***** Text section

What Does Peeling An Egg Have To Do With DevOps?
Learn These Guiding Principles To Help You Level-Up Your DevOps Chops
A few days ago I was peeling an egg, like an idiot. My girlfriend, Angelly, was like — “why are you peeling the egg like that?”
She picked up another hard-boiled egg, smacked it on the cutting board, and then rolled it while pressing down firmly. The egg’s shell was off in about 3 seconds total.
Here I was chipping away tiny piece by tiny piece.
My point is: Working hard is overrated.
The best solutions are the simple, effective solutions.
Is it hard to take rust off of a screw? Probably, right? Unless you know that coca-cola removes rust from screws.
Now, is it hard? No. All you need to do is drop it in a cup and wait.
If you do not know the simple techniques, you cannot use them. You get experimentation instead of implementation. Exploration instead of replication.
When a technique in software engineering is used over and over again because it makes the problem you are solving simpler, it becomes a pattern, or “best practice”.
Sometimes, they have complex, scary-sounding names — like Command Query Responsibility Segregation (CQRS), or Event Sourcing (ES) — but these patterns exist to solve problems. Specifically, problems found in building sane, distributed systems.
When we look at the coding context as a whole there are more universal patterns: “Keep it Simple, Stupid” (KISS), and “Don’t Repeat Yourself” (DRY), for example.
I want to talk about these same sorts of patterns and principles as applied to DevOps. DevOps is often represented as the promised land where the birds are singing and the sun is shining. Without the right techniques, though, it will be a pointed spiky hell, like my tiny eggshell shards.
On top of the universal patterns like KISS and DRY, there are other “principles” that I’ve found building DevOps Systems that aren’t quite patterns, yet. These principles can help you move from picking away eggshells piece by piece to having them off in no time flat. They are, in no specific order:
- Don’t repeat others.
- Empower developers to be productive as possible.
- There is no production.
- Put everything in the cluster and backup the whole thing.
- VPNs are not simple, and there are simple solutions to solve the same things.
- Codify and Automate Everything.
Lesson 1 — Don’t repeat others
If you can buy it off the shelf or there is an easy to use open source version of a tool you need, use it.

**********

= What is required =
Reproduce word for word the stretch of the DevOps post from "If you do not" through "(DRY), for example.".

***** Data section

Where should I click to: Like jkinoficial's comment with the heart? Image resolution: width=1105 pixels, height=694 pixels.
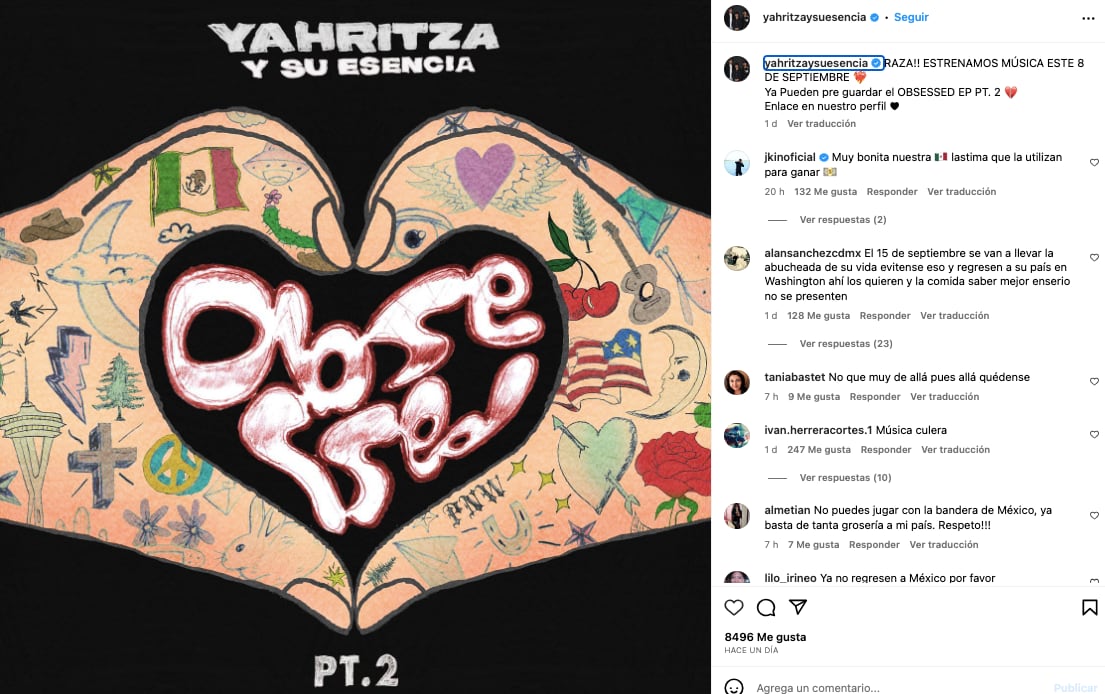tap(1094, 162)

**********

= Response to the exercise =
If you do not know the simple techniques, you cannot use them. You get experimentation instead of implementation. Exploration instead of replication.
When a technique in software engineering is used over and over again because it makes the problem you are solving simpler, it becomes a pattern, or “best practice”.
Sometimes, they have complex, scary-sounding names — like Command Query Responsibility Segregation (CQRS), or Event Sourcing (ES) — but these patterns exist to solve problems. Specifically, problems found in building sane, distributed systems.
When we look at the coding context as a whole there are more universal patterns: “Keep it Simple, Stupid” (KISS), and “Don’t Repeat Yourself” (DRY), for example.